Le calcul intègre bien plus que la seule pension de base. Le total des pensions personnelles, base et complémentaires, dont la retraite Agirc-Arrco pour les salariés du privé, ne doit pas dépasser 1 410,89 € bruts par mois en 2026. Une nuance mérite d'être soulignée, car elle surprend beaucoup de polypensionnés : la pension de réversion ne sert pas à ouvrir le droit au MICO, mais elle est incluse dans ce plafond, ce qui peut conduire à réduire le complément versé. Même logique pour les carrières internationales : pour le calcul du plafond, toutes les pensions de retraite sont prises en compte, y compris les pensions de régimes complémentaires ou étrangers.
Le mécanisme n'a rien de nouveau, contrairement à ce que sa découverte tardive laisse penser. Un mécanisme d'écrêtement du minimum contributif a été mis en place dès 2012 : le total des retraites personnelles, base et complémentaire, de l'assuré ne doit pas dépasser le plafond autorisé pour le minimum contributif. Depuis, la revalorisation du minimum contributif évolue selon le smic et non plus selon le même indice que les pensions, ce qui explique pourquoi le plafond grimpe chaque année sans jamais vraiment rattraper le coût de la vie réel des retraités.
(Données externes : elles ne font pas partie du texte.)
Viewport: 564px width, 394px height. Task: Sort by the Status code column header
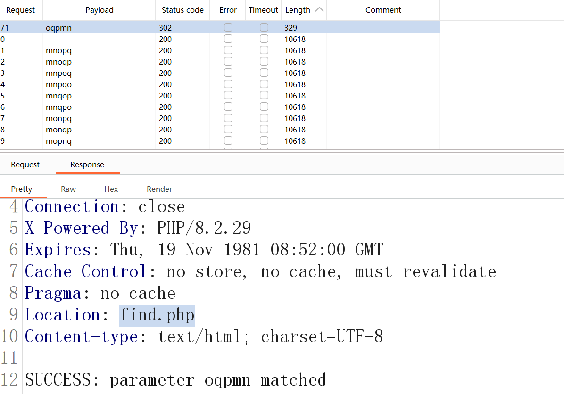pos(182,10)
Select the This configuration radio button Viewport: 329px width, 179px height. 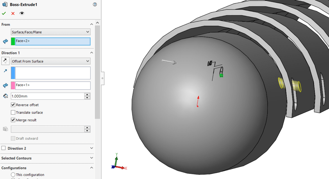[13, 175]
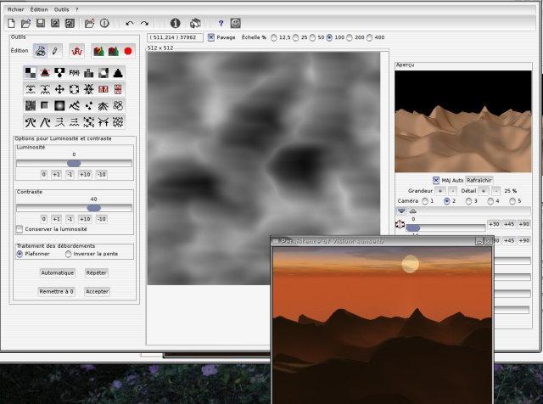This screenshot has height=404, width=543.
Task: Click the new document icon
Action: pyautogui.click(x=11, y=23)
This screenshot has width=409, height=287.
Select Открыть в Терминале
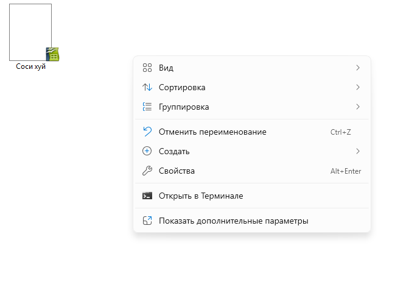pyautogui.click(x=201, y=196)
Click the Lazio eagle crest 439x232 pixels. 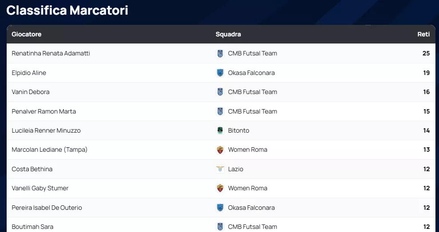coord(220,169)
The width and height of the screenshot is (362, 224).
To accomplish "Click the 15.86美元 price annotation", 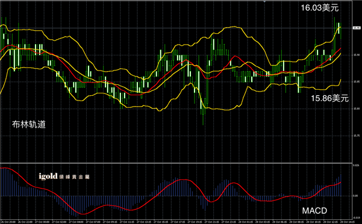I will [x=329, y=98].
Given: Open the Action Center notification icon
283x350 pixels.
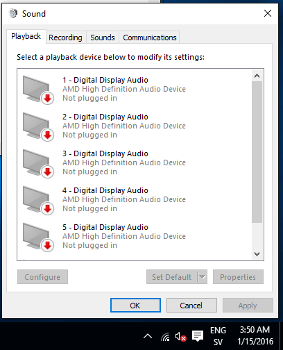Looking at the screenshot, I should click(x=198, y=336).
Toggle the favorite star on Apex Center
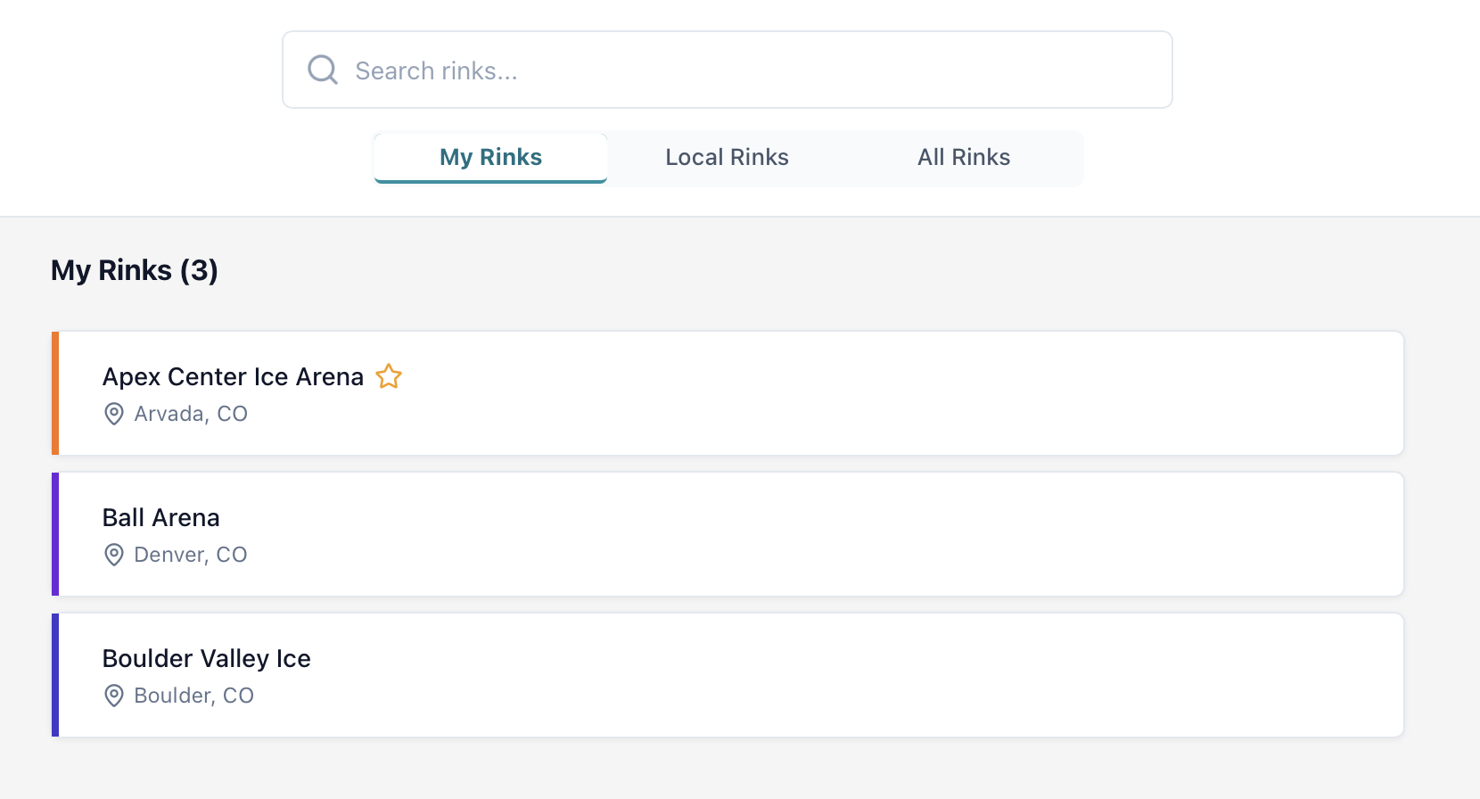The height and width of the screenshot is (799, 1480). (x=389, y=376)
Un exemple qui parle plus que les chiffres
Prenons un profil typique de polypensionné : 165 trimestres validés dont 130 cotisés, une pension Agirc-Arrco de 1 100 € mensuels, une retraite de base autour de 740 €. Sur le papier, la majoration MICO théorique tourne autour de 111 €. Mais le total reconstitué dépasse largement le plafond de 1 410,89 €, et les 111 € sont intégralement écrêtés, le retraité touche 740 € plus 1 100 €, sans aucune majoration sur son relevé. Rien d'illégal là-dedans : ce n'est pas une suppression, c'est un écrêtement parfaitement légal, prévu par l'article D. 173-21 du Code de la Sécurité sociale. Mais le sentiment de spoliation, lui, reste bien réel pour qui a cotisé toute sa vie sur un petit salaire.
Pourquoi ce piège reste invisible, et comment vérifier son cas
Le relevé de la Cnav ne facilite pas la compréhension. En pratique, le relevé CNAV ne signale pas l'écrêtement par une mention dédiée. Résultat, beaucoup de retraités découvrent la mécanique par hasard, en comparant leur notification à celle d'un voisin ou d'un collègue parti dans des conditions similaires. Le problème est d'autant plus fréquent que les erreurs de calcul ne sont pas rares : environ une retraite sur six comporte une anomalie de calcul détectable par un examen attentif, selon les données citées par l'Assurance retraite.
Avant de crier à l'injustice, il vaut mieux vérifier deux choses distinctes. D'abord que tous les régimes ont bien été liquidés et déclarés, un oubli suffit à fausser le calcul du plafond. Ensuite, si l'écrêtement est confirmé et correctement appliqué, un retraité qui a un doute peut demander une révision à sa Carsat, puis saisir la commission de recours amiable, même si dans le cas d'un écrêtement légal et bien calculé, ce recours n'aboutira pas à un versement supplémentaire.
Un détail passe presque toujours inaperçu, et il mérite d'être connu avant même de partir à la retraite : l'épargne retraite individuelle, comme le PER, est exclue de ce calcul de plafond. contrairement aux pensions obligatoires, l'épargne personnelle constituée de son vivant n'entre jamais dans l'addition qui déclenche l'écrêtement. Un levier trop souvent ignoré, alors qu'il reste l'un des seuls moyens légaux d'augmenter son revenu disponible sans jamais toucher au montant que verse la Cnav chaque mois.